In order for the SVO to be an excellent all-round sports car the SVO team knew from early on that only a light weight engine would do in order to reduce front end weight and improve balance. This meant that using the 5.0-litre V8 would be out of the question; however they realized that the car would require similar power that was produced by the 5.0. Using the 2.3-litre turbo from the 1983 Mustang GT Turbo as a starting point the engineers went to work massaging more power from the little engine. An air-to-air intercooler was added to reduce intake air temperatures that had risen from being compressed by the turbocharger. Cooler air is denser and allows more volume to enter into the combustion chamber thus allowing the engine to produce more power.

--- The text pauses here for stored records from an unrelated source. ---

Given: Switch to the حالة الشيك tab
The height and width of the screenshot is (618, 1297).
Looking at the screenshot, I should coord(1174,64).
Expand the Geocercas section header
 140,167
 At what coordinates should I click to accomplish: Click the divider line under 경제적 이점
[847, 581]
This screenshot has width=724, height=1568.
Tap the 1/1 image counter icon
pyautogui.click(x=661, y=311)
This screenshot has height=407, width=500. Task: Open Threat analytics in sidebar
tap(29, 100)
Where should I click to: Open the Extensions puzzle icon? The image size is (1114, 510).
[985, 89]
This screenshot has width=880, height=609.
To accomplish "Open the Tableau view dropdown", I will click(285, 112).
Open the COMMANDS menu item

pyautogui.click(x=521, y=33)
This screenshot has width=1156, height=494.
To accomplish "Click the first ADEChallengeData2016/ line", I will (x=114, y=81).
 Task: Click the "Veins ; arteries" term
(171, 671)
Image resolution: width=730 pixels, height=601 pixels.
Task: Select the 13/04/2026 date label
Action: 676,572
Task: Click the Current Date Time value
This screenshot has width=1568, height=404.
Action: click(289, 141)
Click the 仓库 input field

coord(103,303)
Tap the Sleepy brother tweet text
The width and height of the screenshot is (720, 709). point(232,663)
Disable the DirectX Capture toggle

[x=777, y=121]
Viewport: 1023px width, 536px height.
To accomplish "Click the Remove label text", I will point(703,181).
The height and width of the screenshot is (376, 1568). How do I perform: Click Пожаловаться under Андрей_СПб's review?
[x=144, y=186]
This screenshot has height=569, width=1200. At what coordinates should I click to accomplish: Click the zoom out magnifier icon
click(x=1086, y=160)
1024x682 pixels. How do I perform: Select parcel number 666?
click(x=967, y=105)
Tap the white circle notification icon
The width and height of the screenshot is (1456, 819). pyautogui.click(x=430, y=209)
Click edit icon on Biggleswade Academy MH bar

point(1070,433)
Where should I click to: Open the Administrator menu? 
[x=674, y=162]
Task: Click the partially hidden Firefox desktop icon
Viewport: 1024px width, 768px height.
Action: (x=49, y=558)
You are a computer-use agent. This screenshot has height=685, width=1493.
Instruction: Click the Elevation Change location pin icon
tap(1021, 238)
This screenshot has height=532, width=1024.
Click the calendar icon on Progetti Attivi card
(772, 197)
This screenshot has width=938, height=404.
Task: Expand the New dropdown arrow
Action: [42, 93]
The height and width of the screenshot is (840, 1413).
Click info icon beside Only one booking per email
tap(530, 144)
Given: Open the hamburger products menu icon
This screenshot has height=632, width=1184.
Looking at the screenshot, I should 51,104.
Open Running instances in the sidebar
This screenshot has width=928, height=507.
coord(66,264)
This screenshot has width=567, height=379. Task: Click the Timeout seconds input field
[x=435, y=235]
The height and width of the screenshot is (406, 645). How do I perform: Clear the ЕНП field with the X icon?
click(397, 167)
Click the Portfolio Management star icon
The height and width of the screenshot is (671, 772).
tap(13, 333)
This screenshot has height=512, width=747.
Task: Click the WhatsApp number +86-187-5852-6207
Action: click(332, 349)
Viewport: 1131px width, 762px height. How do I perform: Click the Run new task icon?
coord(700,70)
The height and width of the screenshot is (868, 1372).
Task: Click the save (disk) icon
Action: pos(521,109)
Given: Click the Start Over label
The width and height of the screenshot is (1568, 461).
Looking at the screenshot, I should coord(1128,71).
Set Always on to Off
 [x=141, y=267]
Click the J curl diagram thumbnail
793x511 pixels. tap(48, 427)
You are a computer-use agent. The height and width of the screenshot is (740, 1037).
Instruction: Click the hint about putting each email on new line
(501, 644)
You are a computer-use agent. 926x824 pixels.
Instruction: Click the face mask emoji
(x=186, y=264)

This was the first use of air-to-air intercooler technology in an American production car. Boost pressure from the AiResearch turbocharger was controlled by the world’s first electronic adjustable boost-control system that could vary boost to a maximum induction pressure of 14 pounds per square inch when premium fuel was used. This is believed to the highest boost pressure of any production engine to that point. Another novel feature was a rocker switch on the console that would change the algorithm mapping of computer to enable the SVO to run on either regular (reducing performance) or premium fuel. With these changes the SVO produced an advertised 175 horsepower and 210 foot pounds of torque.
It wasn’t just about the engine either. The SVO had a modified suspension and Koni shocks, 4 wheel disc brakes and 16×7 inch aluminum wheels, a functional hood scoop and a dual plane rear spoiler. A 5-Speed Manual transmission was mated to the engine. Gear changes were made via a short-throw Hurst shifter. Not since the Boss Mustang was Hurst involved in the development of a high-performance Mustang.
For the first time in Mustang’s history stopping power was provided by a set of large four wheel disc brakes. These brakes were adapted from another Fox body vehicle, the Lincoln Continental. Front discs were 10.92-inches in diameter and the rear discs were even larger at 11.25-inches across. As a consequence of the brake upgrade the SVO had five bolt hubs and axles instead of the four pattern used on lesser Mustangs. These fade resistant brakes provided enough clamping force to bring the SVO to a halt from sixty miles an hour in a scant distance of 158-feet. Not until 1994 would Ford adopt such a setup on the standard Mustang.
A trick suspension and powerful braking system are nothing without proper tire grip. The SVO sat on meaty 225/50VR16 Goodyear NCT tires that were mounted on unique 16×7 inch five bolt pattern aluminum wheels. The NCT’s were good but SVO engineers really wanted to use Goodyear’s new revolutionary unidirectional Eagle GT50 “Gatorback” tires that were used on the 1984 Corvette. Later cars produced in 1984 did receive the “Gatorback” once Goodyear designed a set especially for the SVO.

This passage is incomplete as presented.